Deux ans plus tard, son premier album sort et s’intitule tout simplement Whitney Houston. Gros succès : il atteint la première place aux États-Unis et se vend à plus de 25 millions d’exemplaires dans le monde. C’est la meilleure vente d’un premier album pour un artiste solo.
INSERT — docu succès
La machine à hits est lancée ! Plus rien ne l’arrête : en 1987, son deuxième album, baptisé Whitney (oui, pourquoi s’emmerder à choisir des titres compliqués finalement ?), est, dès sa sortie, en première position du top albums américain — c’est la toute première fois pour une femme ! Pas moins de six singles sont extraits de ce disque. Elle va réussir l’exploit d’être quatre fois numéro 1 des charts et bat ainsi le record des Beatles.
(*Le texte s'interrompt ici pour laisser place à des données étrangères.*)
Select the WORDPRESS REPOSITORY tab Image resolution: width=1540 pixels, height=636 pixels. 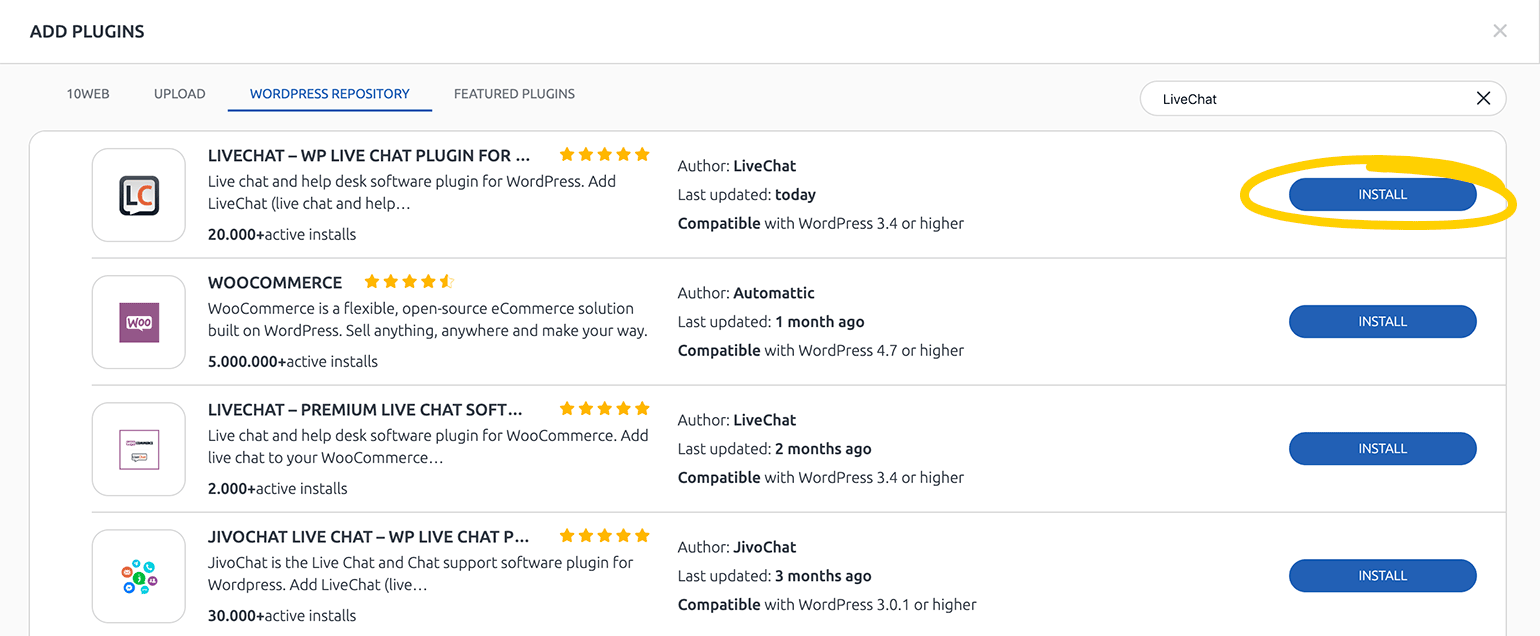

Parmi ces singles, il y a un que l’on a tous en tête : I Wanna Dance with Somebody (Who Loves Me) !
INSERT — I Wanna dance with somebody
Manu : Pendant les années 1990, Whitney Houston sort moins de disques mais elle ajoute une corde à son arc : elle se tourne vers le cinéma et la musique de bande originale. Et c’est ce qui nous amène aujourd’hui !
Son premier film Bodyguard sort, on l’a dit, en 1992. C’est la consécration absolue : le film génère plus de 410 millions de dollars de chiffre d’affaires !
INSERT — bande annonce Film VF
Donc Bodyguard, de quoi ça parle exactement ?
Frank Farmer, garde du corps de son état, est engagé pour s’occuper de la sécurité de Rachel Marron, la chanteuse et actrice la plus en vue du moment.
Quelques heures avant son concert, Rachel reçoit un bouquet de fleurs avec une enveloppe dans laquelle elle découvre une lettre de menaces. Rachel panique. Elle décide tout de même de donner son concert. Hélas, la situation dégénère très vite: le public envahit la scène et emporte la chanteuse. Dan, le fan déséquilibré qui a envoyé les lettres, est là et récupère un morceau de la robe de Rachel ainsi qu’une perle. Finalement, plus peur que de mal, Rachel est sauvée par les bras musclés de Frank.
Le lendemain, Rachel invite Frank à dîner. Evidemment, gros rapprochement lors d’un slow et sans vraiment comprendre comment, Frank se retrouve dans le lit de la chanteuse. Le lendemain matin, plein de regrets, il préfère mettre un terme à leur relation. Dès lors, Rachel est insupportable avec lui. Elle fait presque exprès de se mettre en danger. Frank, à bout de nerfs, croyant qu’elle a disparu alors qu’elle était juste partie faire du shopping, préfère démissionner mais Rachel le retient en lui disant qu’elle fera désormais tout ce qu’il veut.
Du coup, Frank décide d’emmener Rachel, Nicki sa sœur et Fletcher dans la maison de son père en pleine forêt où il pense pouvoir la protéger plus efficacement.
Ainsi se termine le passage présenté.